■ DIRECTIONS
a. In the passage on bird flu coverage, where did the trouble start, according to Western TV?
b. From the passage on bird flu coverage, quote everything from "I am not a microbiologist" to "on the schoolchildren.".

■ EXCERPT TO READ
-------

I am not a microbiologist and I cannot claim that bird flu does not represent a real danger for the world population. However, I have noticed that the media formulate this threat in a way similar to the Millennium Bug campaign. In our digital society, operating on the notion of global connectedness, fears are also experienced in networked form.

Let us remember Hitchcock’s film The Birds (1963), where crows and seagulls attack people for unknown reasons. In a crucial scene, the heroine is sitting on a bench, waiting for her niece to come back from school. While she is smoking a cigarette, birds flock around the playground beside her. When after a few seconds the woman looks towards the playground, she sees that countless birds have gathered around it, ready to pounce on the schoolchildren.

The scene is replayed in the current press reports on bird influenza. Judging by Western TV, the trouble started in Romania. This is where the first infected bird appeared, and now we are facing the threat that the virus might crawl through the window of the developed world. All across the planet, from Croatia to Madagascar, there are ominous signs in the sky. An infected hen has been found. The virus could be dangerous for humans. Several people died in China, but we do not know whether they had been vaccinated. The European Union warns that the influenza requires ”coordinated international effort”.

-------

■ DATASET
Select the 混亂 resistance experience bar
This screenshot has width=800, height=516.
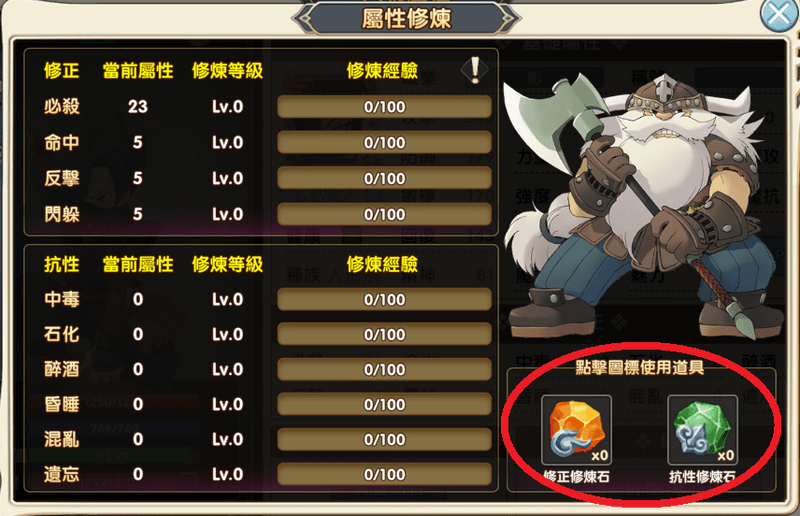pyautogui.click(x=384, y=439)
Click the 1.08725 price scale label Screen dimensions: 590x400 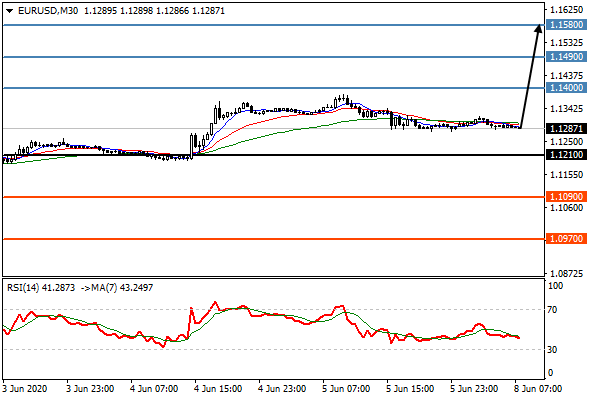click(566, 274)
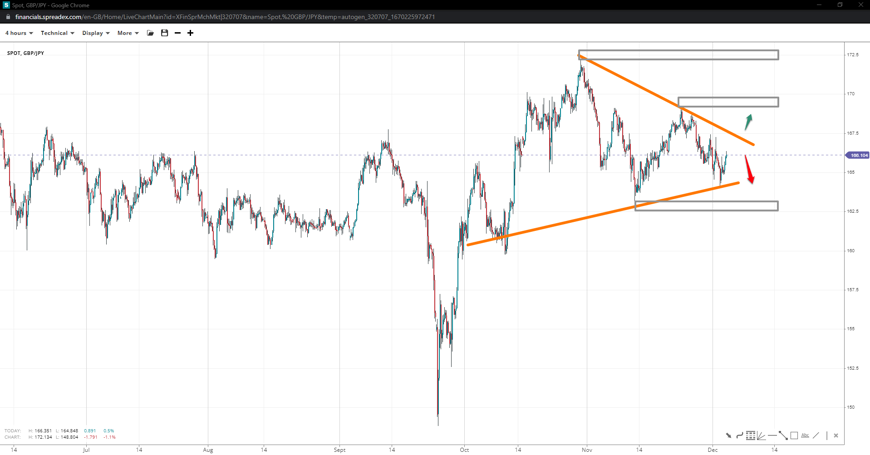
Task: Open the saved chart folder icon
Action: tap(151, 33)
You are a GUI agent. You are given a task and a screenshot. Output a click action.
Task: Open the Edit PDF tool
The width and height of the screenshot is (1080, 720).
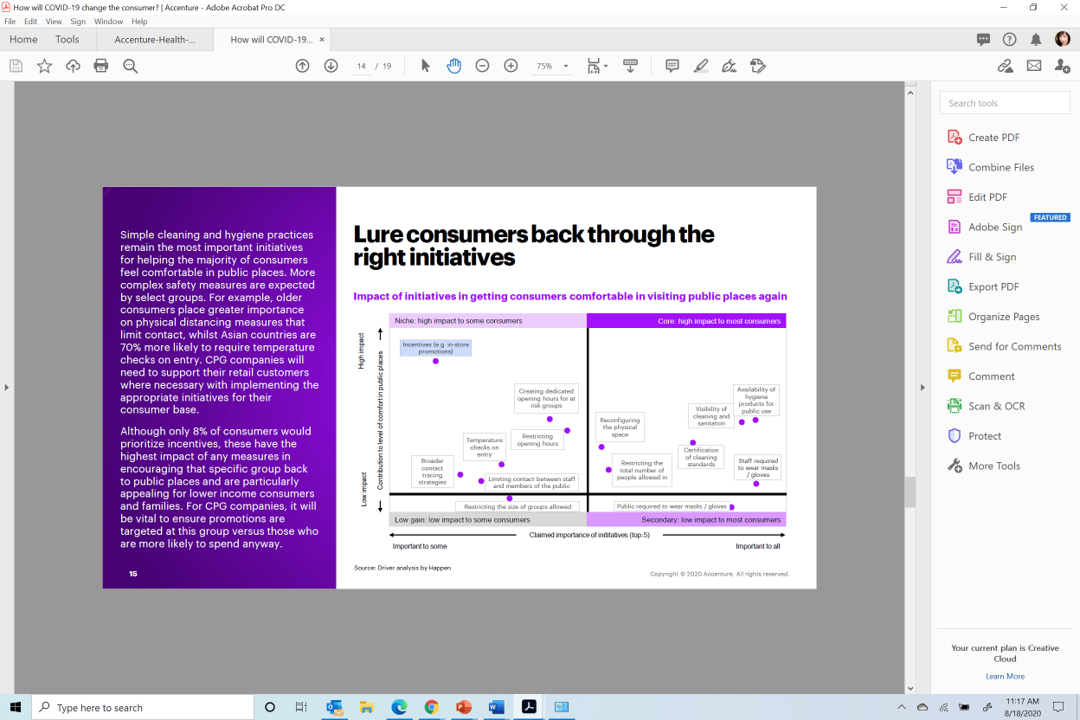click(987, 197)
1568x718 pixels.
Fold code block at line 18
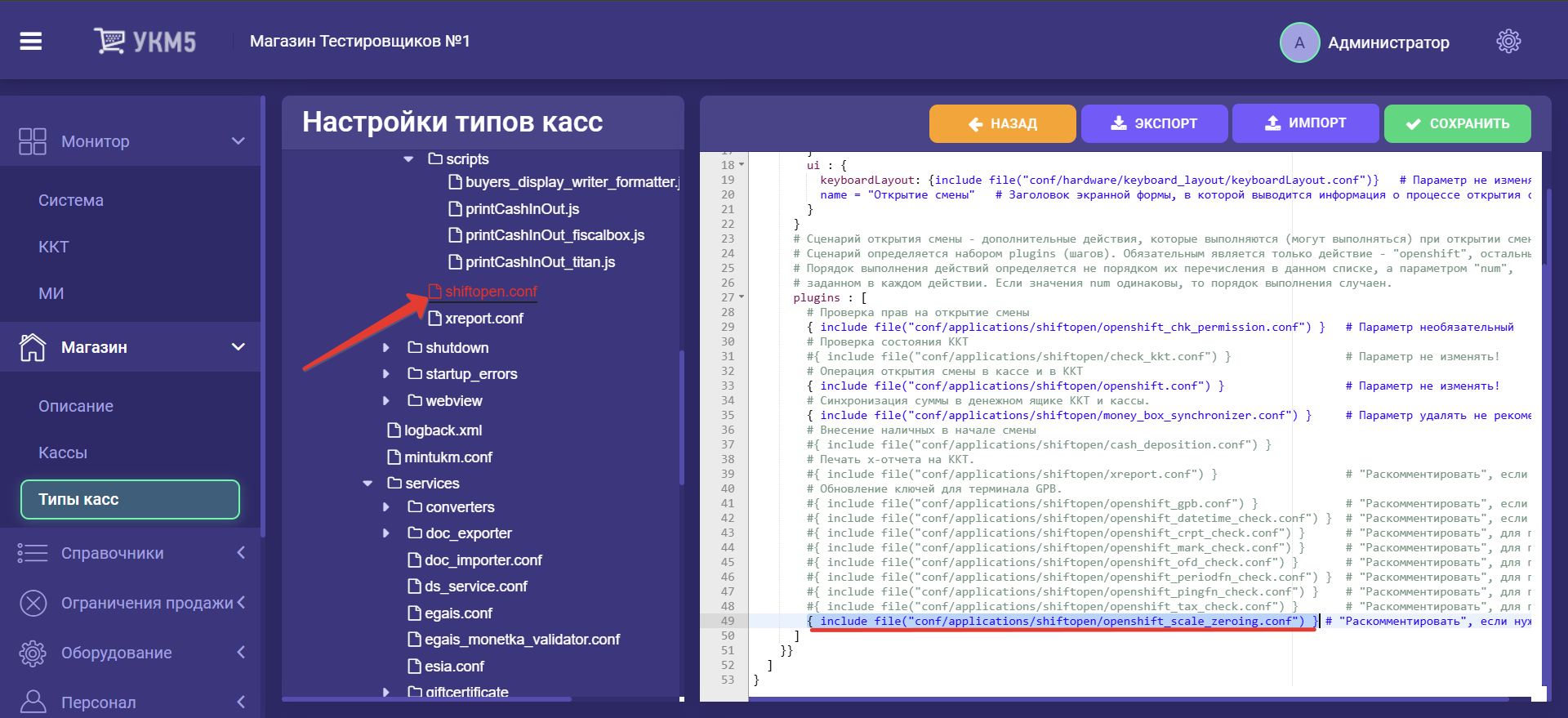tap(742, 165)
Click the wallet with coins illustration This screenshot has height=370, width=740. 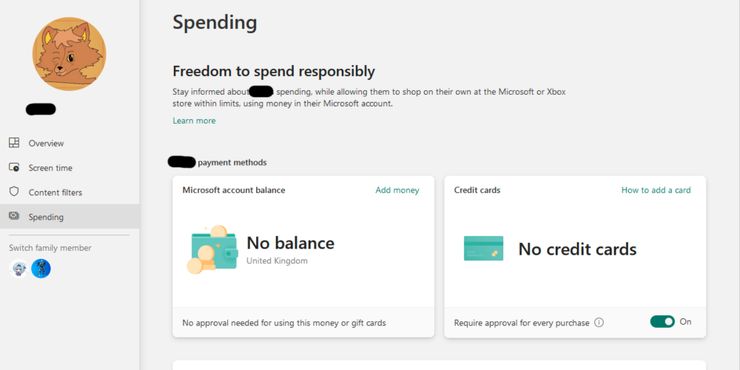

-------

■ OUTPUTS IN ORDER
a. Romania

b.
I am not a microbiologist and I cannot claim that bird flu does not represent a real danger for the world population. However, I have noticed that the media formulate this threat in a way similar to the Millennium Bug campaign. In our digital society, operating on the notion of global connectedness, fears are also experienced in networked form.

Let us remember Hitchcock’s film The Birds (1963), where crows and seagulls attack people for unknown reasons. In a crucial scene, the heroine is sitting on a bench, waiting for her niece to come back from school. While she is smoking a cigarette, birds flock around the playground beside her. When after a few seconds the woman looks towards the playground, she sees that countless birds have gathered around it, ready to pounce on the schoolchildren.